- Material for this exercise:
** start **

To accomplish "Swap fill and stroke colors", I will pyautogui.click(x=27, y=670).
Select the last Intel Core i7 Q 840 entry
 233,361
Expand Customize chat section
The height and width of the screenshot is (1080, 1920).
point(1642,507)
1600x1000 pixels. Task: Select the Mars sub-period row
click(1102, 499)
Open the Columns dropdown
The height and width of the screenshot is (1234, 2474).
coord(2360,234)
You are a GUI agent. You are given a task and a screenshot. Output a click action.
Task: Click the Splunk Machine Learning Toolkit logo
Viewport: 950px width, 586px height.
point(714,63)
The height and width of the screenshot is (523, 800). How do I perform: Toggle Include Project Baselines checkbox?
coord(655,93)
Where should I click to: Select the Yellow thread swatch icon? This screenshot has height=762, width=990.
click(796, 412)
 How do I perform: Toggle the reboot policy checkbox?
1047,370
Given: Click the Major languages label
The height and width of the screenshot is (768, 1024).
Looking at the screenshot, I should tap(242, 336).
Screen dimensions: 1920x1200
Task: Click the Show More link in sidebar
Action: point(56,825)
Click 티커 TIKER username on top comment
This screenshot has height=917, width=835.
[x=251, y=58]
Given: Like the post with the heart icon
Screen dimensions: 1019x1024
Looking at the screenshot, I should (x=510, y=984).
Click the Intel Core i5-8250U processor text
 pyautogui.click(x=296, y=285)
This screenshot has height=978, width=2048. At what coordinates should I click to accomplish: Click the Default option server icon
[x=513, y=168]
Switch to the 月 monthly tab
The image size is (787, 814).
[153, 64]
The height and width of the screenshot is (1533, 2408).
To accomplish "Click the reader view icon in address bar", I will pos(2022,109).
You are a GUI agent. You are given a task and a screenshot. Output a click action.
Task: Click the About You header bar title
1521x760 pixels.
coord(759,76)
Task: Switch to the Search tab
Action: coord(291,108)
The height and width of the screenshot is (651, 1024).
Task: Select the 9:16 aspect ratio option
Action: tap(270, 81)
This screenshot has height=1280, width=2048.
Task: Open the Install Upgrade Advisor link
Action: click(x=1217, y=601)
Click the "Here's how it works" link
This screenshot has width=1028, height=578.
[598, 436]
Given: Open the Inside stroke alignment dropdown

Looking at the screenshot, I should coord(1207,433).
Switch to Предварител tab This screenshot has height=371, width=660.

** end **

- Problem to work on: Could you output every one of the records above again, line for line, without changing a single character?

- Exercise solution:
To accomplish "Swap fill and stroke colors", I will pyautogui.click(x=27, y=670).
Select the last Intel Core i7 Q 840 entry
 233,361
Expand Customize chat section
The height and width of the screenshot is (1080, 1920).
point(1642,507)
1600x1000 pixels. Task: Select the Mars sub-period row
click(1102, 499)
Open the Columns dropdown
The height and width of the screenshot is (1234, 2474).
coord(2360,234)
You are a GUI agent. You are given a task and a screenshot. Output a click action.
Task: Click the Splunk Machine Learning Toolkit logo
Viewport: 950px width, 586px height.
point(714,63)
The height and width of the screenshot is (523, 800). How do I perform: Toggle Include Project Baselines checkbox?
coord(655,93)
Where should I click to: Select the Yellow thread swatch icon? This screenshot has height=762, width=990.
click(796, 412)
 How do I perform: Toggle the reboot policy checkbox?
1047,370
Given: Click the Major languages label
The height and width of the screenshot is (768, 1024).
Looking at the screenshot, I should tap(242, 336).
Screen dimensions: 1920x1200
Task: Click the Show More link in sidebar
Action: point(56,825)
Click 티커 TIKER username on top comment
This screenshot has height=917, width=835.
[x=251, y=58]
Given: Like the post with the heart icon
Screen dimensions: 1019x1024
Looking at the screenshot, I should (x=510, y=984).
Click the Intel Core i5-8250U processor text
 pyautogui.click(x=296, y=285)
This screenshot has height=978, width=2048. At what coordinates should I click to accomplish: Click the Default option server icon
[x=513, y=168]
Switch to the 月 monthly tab
The image size is (787, 814).
[153, 64]
The height and width of the screenshot is (1533, 2408).
To accomplish "Click the reader view icon in address bar", I will pos(2022,109).
You are a GUI agent. You are given a task and a screenshot. Output a click action.
Task: Click the About You header bar title
1521x760 pixels.
coord(759,76)
Task: Switch to the Search tab
Action: coord(291,108)
The height and width of the screenshot is (651, 1024).
Task: Select the 9:16 aspect ratio option
Action: tap(270, 81)
This screenshot has height=1280, width=2048.
Task: Open the Install Upgrade Advisor link
Action: click(x=1217, y=601)
Click the "Here's how it works" link
This screenshot has width=1028, height=578.
[598, 436]
Given: Open the Inside stroke alignment dropdown

Looking at the screenshot, I should coord(1207,433).
Switch to Предварител tab This screenshot has height=371, width=660.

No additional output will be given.